Pero no estaba enojado con ellas, descubrí, sino con River y con Boca. Porque sentí que cundió su ejemplo de las últimas semanas. Porque sentí que ellos también se apichonaron y se van a arrepentir. Porque sentí que dejaron pasar una oportunidad. Porque un evento me llevó inesperada y hasta enrevesadamente al otro, del torneo de ex alumnos a la final de la Libertadores. Eventos en los que prima el miedo. Miedo a perder los puntos, a lo que van a decir los hinchas, a lo que puede decidir el árbitro, a lo que pueden opinar los rivales, a lo que puede definir la Conmebol.
Miedo que lleva a seguir jugando en vez de plantarse al lado de la amiga hasta que llegue la ambulancia. O al lado de Pablo Pérez hasta que se sepa cómo está ese ojo. Necesitamos héroes. Necesitamos a alguien que se plante para hacer justicia en la injusticia, para plantear cordura en la locura vacilante y ventajera de un deporte transformado en algo peor que un negocio. No sé si es lo que uno le puede pedir a Garrafa. Pero seguramente es algo que puede esperar de Boca o de River.
Y les digo una cosa: ellas perdieron, Garrafa perdió, pero si ganaban iba a ser lo mismo. Iban a sentir lo mismo. Ese vacío repugnante, ese mal gusto de boca que deja actuar en contra de las propias convicciones. Porque esas chicas, esas amigas del fútbol se sintieron impotentes, no por la derrota, sino por haber decidido mal al posponer su humanidad en pos de un partido de fútbol.
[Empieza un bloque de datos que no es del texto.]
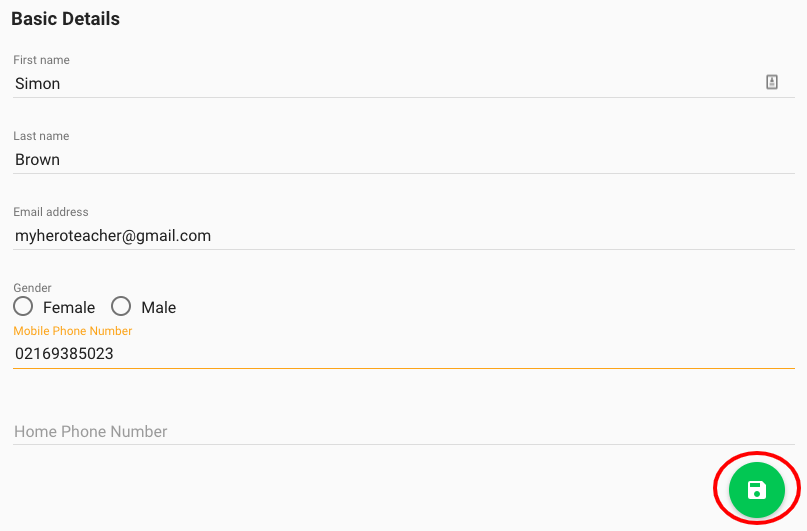Click into the Email address field
The width and height of the screenshot is (807, 531).
click(x=400, y=236)

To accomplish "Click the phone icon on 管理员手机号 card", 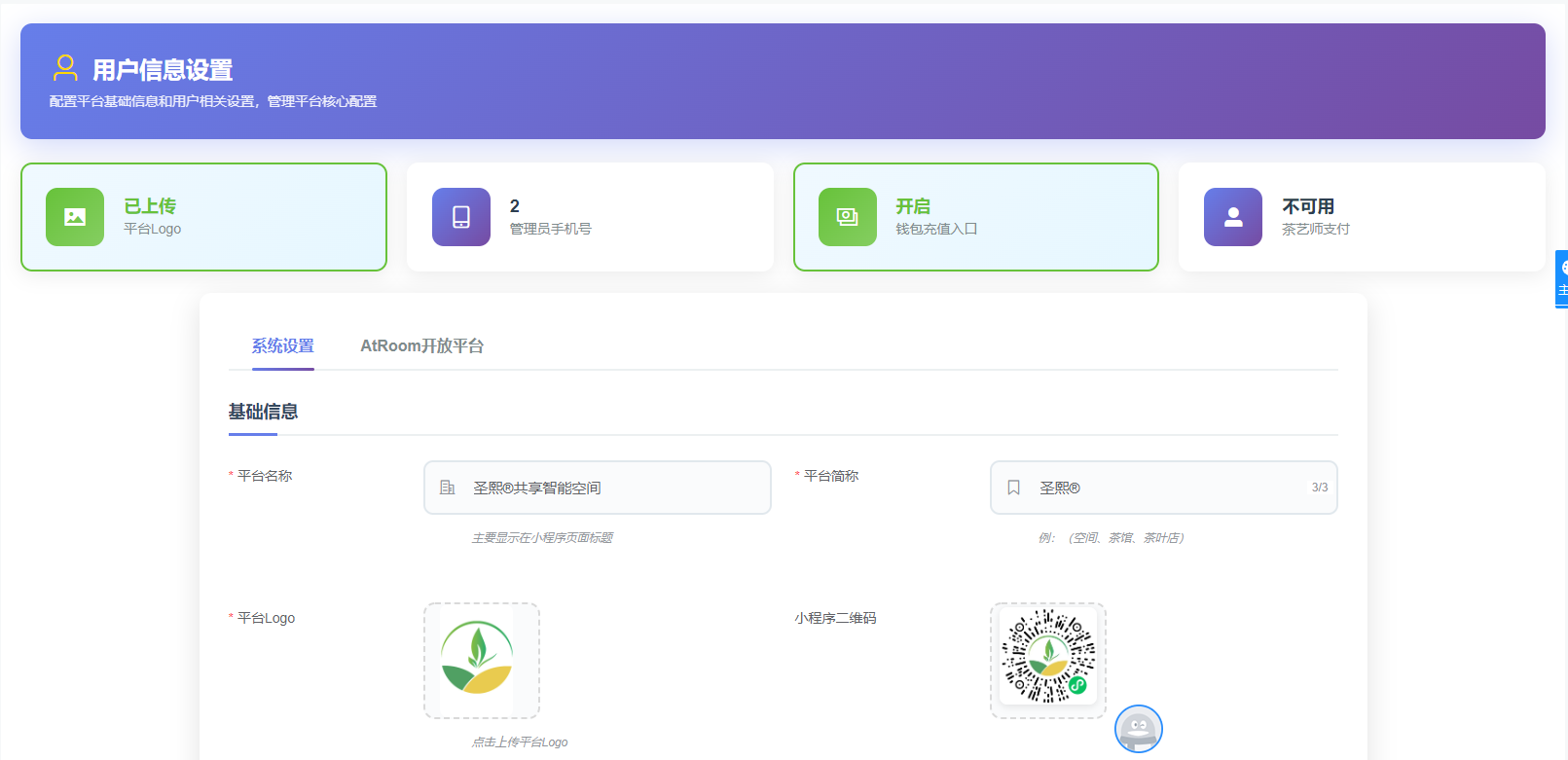I will (x=461, y=217).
Quizá soy un exagerado: en definitiva se lesionó una futbolista y seguimos jugando, como ha pasado tantas veces. Pero era una amiga y su dolor cambiaba la prioridad. Una compañera de aventuras que había armado su bolso de domingo con la ilusión de jugar, a lo mejor también tenía unos tíos a los que había plantado en el asado de rigor. A la mierda, entonces, el partido. A la mierda Madrid y a la mierda la Conmebol. Que prime la solidaridad y la empatía. Paremos los penales para ver qué pasa con esa chica a la que el dedo no para de hacer llorar.
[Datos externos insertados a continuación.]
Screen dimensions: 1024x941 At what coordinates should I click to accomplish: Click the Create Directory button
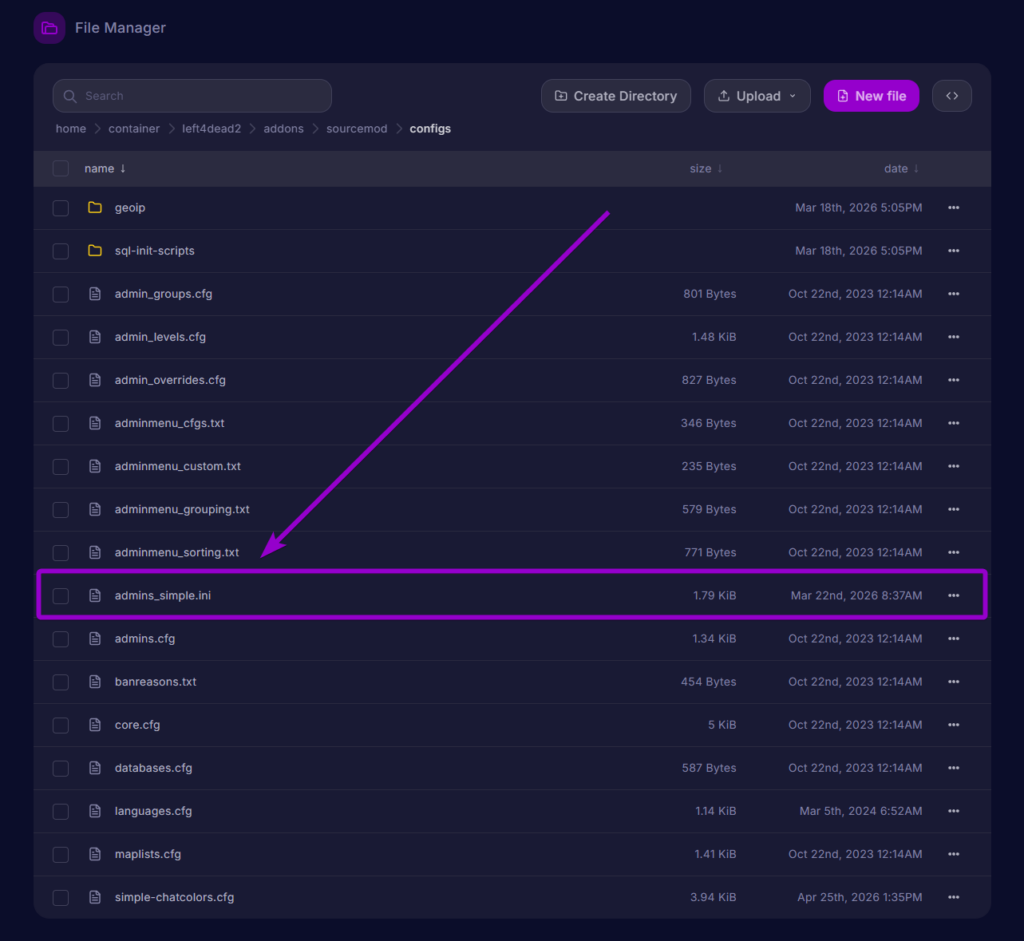615,95
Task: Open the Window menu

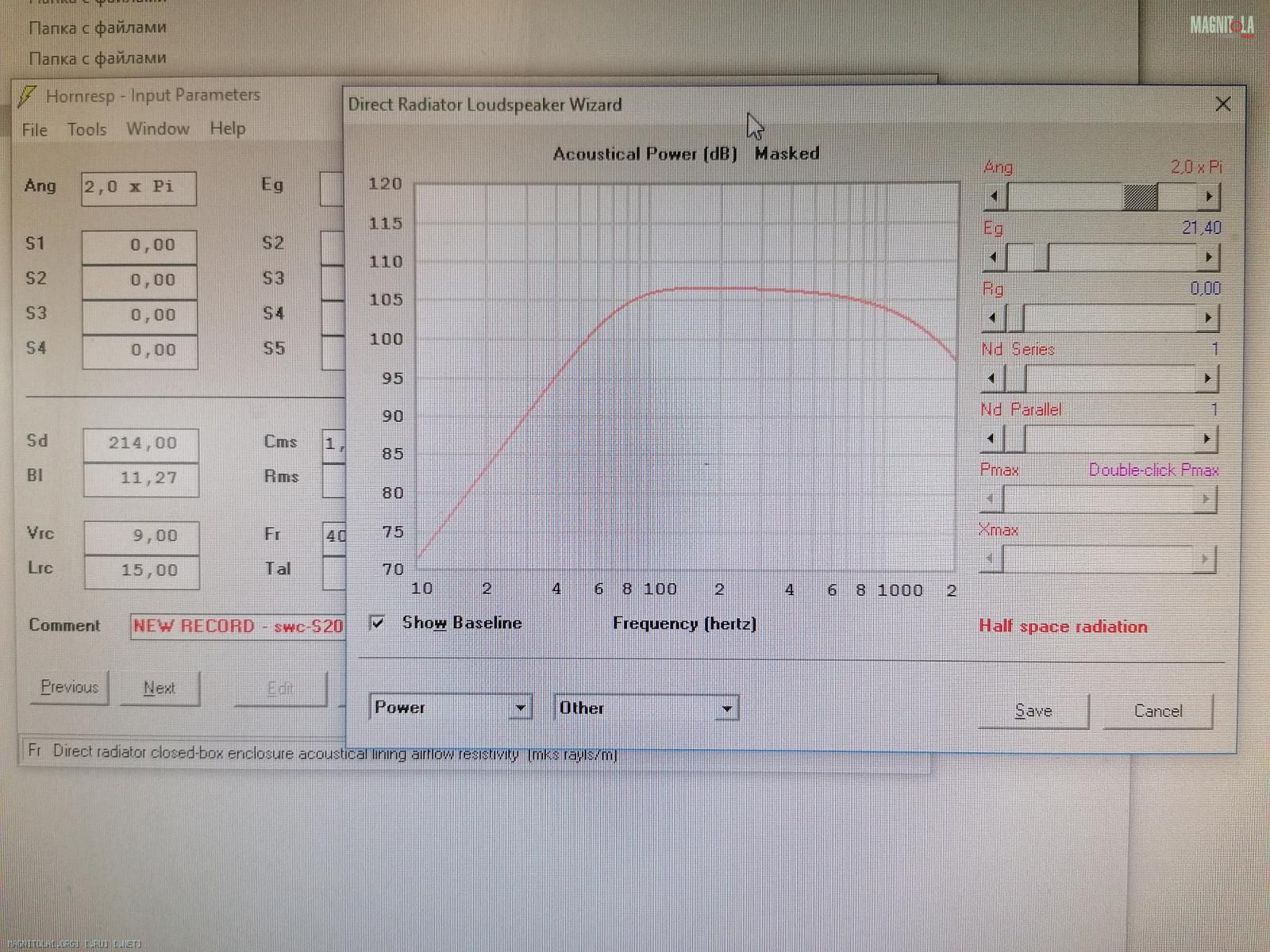Action: click(x=157, y=129)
Ojalá el domingo cuando jueguen Boca y River, aparezcan nuestros héroes. Pero no en el juego. No quiero que Pity Martínez tire un caño ni que Benedetto la clave en un ángulo. Al contrario. Quiero que se planten a dar un ejemplo, otro ejemplo. ¿Cómo pensar en una rebelión de los hinchas si no se plantan los jugadores? ¿Cómo pensar que se pare un encuentro amateur, para cuidar a una futbolista, si los clubes más poderosos de la Argentina prefieren ceder su postura ideológica y tirar a sus colegas a la basura por temor a una sanción, a la pérdida de puntos?
Ojalá el domingo entren a la cancha y se sienten a no jugar. Que hagan una huelga de fútbol en pleno Bernabéu, para que se caigan las mandíbulas de los popes que arreglan piedrazos y gases con una subasta para mudar la Libertadores de continente. Que se sienten a solidarizarse entre ellos, por el maltrato recibido en estos días, a solidarizarse con los seguidores habituales de sus clubes, abandonados a un océano de distancia, ante los ojos de los españoles azorados, los pudientes que pagaron un pasaje y a los tilingos obcecados que todavía, hipnotizados como marmotas, lo miramos a la distancia por televisión.
Ojalá pase algo así. Porque si no pasa, si se entregan a la decisión del circo y siguen pateando, gane quien gane, les pasará lo mismo que a Garrafa.
Y cuando lo piensen un poco se van a sentir como el orto.